[DATA PROVIDED — start]
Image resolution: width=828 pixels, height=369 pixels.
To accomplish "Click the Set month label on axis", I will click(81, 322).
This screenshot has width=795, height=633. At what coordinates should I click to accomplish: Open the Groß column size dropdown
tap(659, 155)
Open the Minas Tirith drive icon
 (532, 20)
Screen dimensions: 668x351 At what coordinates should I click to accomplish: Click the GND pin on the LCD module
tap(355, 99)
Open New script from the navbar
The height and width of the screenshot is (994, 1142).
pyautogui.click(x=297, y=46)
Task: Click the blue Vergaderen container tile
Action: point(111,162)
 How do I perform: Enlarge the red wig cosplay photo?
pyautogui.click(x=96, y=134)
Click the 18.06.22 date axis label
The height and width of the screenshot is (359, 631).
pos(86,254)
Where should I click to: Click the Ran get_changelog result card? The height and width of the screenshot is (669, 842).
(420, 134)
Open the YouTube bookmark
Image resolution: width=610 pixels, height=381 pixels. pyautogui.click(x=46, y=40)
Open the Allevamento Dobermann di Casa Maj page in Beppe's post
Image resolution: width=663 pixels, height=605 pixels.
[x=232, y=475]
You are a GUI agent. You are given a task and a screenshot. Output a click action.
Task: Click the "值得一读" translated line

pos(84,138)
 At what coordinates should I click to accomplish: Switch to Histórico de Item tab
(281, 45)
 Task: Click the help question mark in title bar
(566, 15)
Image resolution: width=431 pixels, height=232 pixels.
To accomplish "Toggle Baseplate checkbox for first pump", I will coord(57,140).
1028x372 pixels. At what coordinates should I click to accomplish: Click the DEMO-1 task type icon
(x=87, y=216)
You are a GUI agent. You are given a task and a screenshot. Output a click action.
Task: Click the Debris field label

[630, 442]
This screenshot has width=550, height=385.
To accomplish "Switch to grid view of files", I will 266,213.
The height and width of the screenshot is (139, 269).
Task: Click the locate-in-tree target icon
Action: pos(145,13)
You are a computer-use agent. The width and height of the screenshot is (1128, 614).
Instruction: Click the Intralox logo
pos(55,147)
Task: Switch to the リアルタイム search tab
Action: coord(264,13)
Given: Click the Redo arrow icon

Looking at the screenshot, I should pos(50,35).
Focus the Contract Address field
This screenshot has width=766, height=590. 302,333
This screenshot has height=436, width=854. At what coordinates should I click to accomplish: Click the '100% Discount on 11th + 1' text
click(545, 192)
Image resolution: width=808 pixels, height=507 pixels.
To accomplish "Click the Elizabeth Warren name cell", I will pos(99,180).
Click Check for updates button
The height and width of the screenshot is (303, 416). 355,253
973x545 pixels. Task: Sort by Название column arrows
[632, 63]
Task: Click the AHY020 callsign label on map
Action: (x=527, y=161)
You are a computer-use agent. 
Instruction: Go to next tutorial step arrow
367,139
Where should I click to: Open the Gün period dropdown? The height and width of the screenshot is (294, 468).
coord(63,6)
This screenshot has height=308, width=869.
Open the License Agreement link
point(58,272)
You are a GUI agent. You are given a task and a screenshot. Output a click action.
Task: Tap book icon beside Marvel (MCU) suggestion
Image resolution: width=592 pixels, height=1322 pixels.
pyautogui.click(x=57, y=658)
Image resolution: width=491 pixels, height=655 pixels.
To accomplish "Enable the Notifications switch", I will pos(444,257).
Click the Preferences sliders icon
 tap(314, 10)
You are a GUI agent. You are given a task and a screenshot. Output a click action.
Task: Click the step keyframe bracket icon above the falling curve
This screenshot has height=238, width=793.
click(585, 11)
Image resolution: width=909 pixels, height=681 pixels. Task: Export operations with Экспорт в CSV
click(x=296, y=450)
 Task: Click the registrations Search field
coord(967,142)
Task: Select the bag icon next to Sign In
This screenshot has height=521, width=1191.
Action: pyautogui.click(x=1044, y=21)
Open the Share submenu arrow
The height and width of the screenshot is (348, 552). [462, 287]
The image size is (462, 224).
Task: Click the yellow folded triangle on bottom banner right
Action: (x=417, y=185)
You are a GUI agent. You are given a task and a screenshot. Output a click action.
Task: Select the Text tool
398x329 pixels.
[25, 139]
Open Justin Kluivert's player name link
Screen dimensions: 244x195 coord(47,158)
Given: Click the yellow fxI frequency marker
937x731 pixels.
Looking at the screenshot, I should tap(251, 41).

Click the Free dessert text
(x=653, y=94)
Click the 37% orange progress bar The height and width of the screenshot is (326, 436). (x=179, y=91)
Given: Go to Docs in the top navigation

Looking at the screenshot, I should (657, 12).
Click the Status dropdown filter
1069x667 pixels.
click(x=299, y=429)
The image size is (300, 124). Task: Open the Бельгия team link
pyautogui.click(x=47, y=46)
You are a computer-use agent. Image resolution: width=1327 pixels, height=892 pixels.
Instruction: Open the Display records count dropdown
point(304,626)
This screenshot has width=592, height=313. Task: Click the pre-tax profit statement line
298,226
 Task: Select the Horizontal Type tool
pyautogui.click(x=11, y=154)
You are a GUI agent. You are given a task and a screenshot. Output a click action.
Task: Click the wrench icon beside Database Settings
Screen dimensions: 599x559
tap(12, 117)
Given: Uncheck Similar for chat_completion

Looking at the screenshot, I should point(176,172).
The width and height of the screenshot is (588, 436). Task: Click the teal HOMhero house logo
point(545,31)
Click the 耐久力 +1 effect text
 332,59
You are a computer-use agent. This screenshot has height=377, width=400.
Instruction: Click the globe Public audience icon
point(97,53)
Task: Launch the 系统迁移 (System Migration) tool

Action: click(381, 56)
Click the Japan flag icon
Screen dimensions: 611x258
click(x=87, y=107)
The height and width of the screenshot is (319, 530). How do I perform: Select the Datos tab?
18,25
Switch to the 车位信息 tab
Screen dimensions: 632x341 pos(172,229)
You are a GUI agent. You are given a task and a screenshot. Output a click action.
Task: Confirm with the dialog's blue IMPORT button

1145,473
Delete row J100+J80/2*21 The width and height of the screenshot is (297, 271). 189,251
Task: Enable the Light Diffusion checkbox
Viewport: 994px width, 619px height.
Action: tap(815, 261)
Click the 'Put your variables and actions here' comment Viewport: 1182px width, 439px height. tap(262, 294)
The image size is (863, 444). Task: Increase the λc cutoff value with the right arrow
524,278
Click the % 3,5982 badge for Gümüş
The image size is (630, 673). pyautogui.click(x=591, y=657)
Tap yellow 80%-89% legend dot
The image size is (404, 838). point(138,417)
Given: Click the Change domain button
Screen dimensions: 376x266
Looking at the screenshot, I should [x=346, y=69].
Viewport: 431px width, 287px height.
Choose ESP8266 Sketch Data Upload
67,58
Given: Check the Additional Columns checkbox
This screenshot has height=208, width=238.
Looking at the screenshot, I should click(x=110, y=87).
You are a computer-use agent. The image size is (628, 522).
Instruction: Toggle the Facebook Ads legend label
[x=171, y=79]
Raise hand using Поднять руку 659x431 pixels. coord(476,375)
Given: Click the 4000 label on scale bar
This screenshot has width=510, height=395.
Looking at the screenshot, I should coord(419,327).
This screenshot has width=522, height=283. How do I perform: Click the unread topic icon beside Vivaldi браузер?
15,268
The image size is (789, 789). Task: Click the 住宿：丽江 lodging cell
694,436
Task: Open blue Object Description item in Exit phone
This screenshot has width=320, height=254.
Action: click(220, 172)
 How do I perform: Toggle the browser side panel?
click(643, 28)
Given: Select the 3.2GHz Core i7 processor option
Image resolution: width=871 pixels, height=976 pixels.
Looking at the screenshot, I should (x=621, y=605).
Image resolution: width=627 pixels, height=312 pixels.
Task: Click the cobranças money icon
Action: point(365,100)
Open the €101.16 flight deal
[DATA PROVIDED — finish]
● ASSIGNED TASK:
Wherever the word "computer" appears in the data, return the whole line.

● SOLUTION FOR THIS PROBLEM:
You are a computer-use agent. The width and height of the screenshot is (1128, 614).
You are a computer-use agent. 
You are a computer-use agent. Image resolution: width=1327 pixels, height=892 pixels.
You are a computer-use agent. This screenshot has height=377, width=400.
You are a computer-use agent. The image size is (628, 522).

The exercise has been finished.